[Opening Material for this task section]

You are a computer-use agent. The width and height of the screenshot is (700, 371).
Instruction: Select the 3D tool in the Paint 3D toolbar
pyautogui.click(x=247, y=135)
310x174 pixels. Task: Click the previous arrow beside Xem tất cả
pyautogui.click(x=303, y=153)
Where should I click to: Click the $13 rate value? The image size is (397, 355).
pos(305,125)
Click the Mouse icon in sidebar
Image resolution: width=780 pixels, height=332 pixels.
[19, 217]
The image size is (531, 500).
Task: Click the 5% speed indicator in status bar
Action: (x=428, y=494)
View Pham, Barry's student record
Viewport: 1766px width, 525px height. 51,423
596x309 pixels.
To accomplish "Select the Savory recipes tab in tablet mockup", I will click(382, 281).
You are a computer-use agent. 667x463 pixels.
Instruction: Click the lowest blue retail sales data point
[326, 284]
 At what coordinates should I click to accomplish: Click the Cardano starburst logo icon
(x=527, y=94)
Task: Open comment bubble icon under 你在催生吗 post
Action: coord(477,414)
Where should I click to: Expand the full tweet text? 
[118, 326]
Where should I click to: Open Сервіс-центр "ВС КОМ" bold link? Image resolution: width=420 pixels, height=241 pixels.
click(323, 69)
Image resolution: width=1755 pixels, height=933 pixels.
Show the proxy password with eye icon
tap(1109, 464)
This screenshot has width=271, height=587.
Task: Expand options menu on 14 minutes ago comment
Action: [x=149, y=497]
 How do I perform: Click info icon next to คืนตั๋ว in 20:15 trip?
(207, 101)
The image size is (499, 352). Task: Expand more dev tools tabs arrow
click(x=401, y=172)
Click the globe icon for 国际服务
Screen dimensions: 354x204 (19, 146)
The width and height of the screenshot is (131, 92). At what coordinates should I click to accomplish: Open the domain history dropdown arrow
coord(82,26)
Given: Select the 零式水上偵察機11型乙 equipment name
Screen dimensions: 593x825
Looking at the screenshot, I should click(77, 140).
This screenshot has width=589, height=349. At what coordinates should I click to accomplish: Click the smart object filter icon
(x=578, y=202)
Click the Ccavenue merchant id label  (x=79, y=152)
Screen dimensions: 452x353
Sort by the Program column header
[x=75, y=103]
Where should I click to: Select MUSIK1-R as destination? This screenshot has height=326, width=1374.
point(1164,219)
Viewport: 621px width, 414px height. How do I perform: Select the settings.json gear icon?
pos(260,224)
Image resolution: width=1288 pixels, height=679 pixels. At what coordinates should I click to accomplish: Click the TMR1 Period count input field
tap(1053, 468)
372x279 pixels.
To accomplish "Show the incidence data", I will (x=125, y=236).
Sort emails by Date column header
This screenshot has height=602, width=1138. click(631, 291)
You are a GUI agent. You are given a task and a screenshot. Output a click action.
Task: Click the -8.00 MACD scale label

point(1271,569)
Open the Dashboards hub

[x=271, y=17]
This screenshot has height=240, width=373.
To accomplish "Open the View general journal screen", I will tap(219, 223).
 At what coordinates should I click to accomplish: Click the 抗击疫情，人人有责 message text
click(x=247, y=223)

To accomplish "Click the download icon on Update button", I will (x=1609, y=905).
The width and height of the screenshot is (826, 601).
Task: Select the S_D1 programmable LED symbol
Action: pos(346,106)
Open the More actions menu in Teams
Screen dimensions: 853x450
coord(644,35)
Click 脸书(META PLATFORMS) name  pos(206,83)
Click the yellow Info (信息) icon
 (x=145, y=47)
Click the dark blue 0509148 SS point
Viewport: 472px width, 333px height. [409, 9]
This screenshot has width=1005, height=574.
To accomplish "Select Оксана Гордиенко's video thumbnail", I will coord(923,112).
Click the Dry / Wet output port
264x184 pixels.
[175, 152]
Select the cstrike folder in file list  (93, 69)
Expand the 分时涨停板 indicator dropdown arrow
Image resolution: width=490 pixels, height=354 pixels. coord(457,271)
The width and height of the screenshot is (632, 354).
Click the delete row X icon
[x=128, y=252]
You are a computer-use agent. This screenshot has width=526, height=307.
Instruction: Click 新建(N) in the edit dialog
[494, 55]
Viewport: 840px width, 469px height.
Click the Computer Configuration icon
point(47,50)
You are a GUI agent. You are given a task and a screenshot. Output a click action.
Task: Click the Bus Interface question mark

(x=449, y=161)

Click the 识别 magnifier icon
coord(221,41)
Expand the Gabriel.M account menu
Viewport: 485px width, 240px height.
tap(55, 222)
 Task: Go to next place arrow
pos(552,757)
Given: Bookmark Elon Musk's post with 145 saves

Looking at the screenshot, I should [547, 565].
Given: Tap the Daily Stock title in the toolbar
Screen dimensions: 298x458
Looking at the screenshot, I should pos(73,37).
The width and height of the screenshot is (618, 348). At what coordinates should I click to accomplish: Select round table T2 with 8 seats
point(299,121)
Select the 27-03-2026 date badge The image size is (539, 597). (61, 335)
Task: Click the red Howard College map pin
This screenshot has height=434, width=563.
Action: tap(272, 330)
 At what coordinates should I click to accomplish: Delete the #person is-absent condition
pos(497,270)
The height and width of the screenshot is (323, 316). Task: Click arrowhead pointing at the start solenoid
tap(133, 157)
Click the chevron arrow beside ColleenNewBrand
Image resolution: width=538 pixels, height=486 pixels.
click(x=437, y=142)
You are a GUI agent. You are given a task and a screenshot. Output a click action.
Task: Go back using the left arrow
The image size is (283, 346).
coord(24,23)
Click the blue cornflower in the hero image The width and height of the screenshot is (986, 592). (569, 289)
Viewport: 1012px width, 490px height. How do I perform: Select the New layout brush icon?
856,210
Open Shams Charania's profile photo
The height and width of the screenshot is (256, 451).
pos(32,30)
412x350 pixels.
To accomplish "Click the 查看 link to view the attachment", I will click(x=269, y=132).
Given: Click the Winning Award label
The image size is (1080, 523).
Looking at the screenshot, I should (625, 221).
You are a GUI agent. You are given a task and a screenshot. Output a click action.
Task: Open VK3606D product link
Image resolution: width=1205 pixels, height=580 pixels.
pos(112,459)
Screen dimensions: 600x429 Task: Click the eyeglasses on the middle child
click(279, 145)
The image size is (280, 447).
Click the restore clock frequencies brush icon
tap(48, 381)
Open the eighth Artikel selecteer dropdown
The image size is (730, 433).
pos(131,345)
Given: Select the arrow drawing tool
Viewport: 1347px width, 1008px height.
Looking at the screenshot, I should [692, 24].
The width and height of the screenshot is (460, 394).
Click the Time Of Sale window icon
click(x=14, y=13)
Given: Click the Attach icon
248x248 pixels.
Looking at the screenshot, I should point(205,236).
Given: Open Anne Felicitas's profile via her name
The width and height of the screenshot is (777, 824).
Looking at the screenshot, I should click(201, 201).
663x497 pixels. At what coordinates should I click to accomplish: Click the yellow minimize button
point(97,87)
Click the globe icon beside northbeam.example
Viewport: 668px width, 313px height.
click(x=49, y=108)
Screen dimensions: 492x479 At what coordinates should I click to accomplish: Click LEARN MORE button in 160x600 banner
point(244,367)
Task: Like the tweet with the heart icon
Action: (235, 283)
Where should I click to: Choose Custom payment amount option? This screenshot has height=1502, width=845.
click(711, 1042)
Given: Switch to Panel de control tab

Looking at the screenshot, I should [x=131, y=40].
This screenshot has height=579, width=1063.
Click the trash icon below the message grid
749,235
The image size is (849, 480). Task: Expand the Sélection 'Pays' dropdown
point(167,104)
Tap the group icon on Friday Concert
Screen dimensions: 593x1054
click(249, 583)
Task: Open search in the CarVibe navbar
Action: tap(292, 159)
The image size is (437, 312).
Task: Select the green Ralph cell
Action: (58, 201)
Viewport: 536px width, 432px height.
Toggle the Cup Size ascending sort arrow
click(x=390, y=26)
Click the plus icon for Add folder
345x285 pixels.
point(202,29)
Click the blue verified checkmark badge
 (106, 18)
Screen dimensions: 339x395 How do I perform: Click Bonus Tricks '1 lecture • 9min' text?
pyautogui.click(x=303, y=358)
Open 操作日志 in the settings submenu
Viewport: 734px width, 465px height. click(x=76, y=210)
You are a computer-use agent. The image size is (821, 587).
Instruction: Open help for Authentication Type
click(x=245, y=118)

[Closing Material for this task section]

* **What you will do**
The lines wanted are those from the one with "Screen dimensions: 593x1054" through the last line of the records, repeated exactly and with both ends included.

* **Answer to the problem**
Screen dimensions: 593x1054
click(249, 583)
Task: Open search in the CarVibe navbar
Action: tap(292, 159)
The image size is (437, 312).
Task: Select the green Ralph cell
Action: (58, 201)
Viewport: 536px width, 432px height.
Toggle the Cup Size ascending sort arrow
click(x=390, y=26)
Click the plus icon for Add folder
345x285 pixels.
point(202,29)
Click the blue verified checkmark badge
 (106, 18)
Screen dimensions: 339x395 How do I perform: Click Bonus Tricks '1 lecture • 9min' text?
pyautogui.click(x=303, y=358)
Open 操作日志 in the settings submenu
Viewport: 734px width, 465px height. click(x=76, y=210)
You are a computer-use agent. The image size is (821, 587).
Instruction: Open help for Authentication Type
click(x=245, y=118)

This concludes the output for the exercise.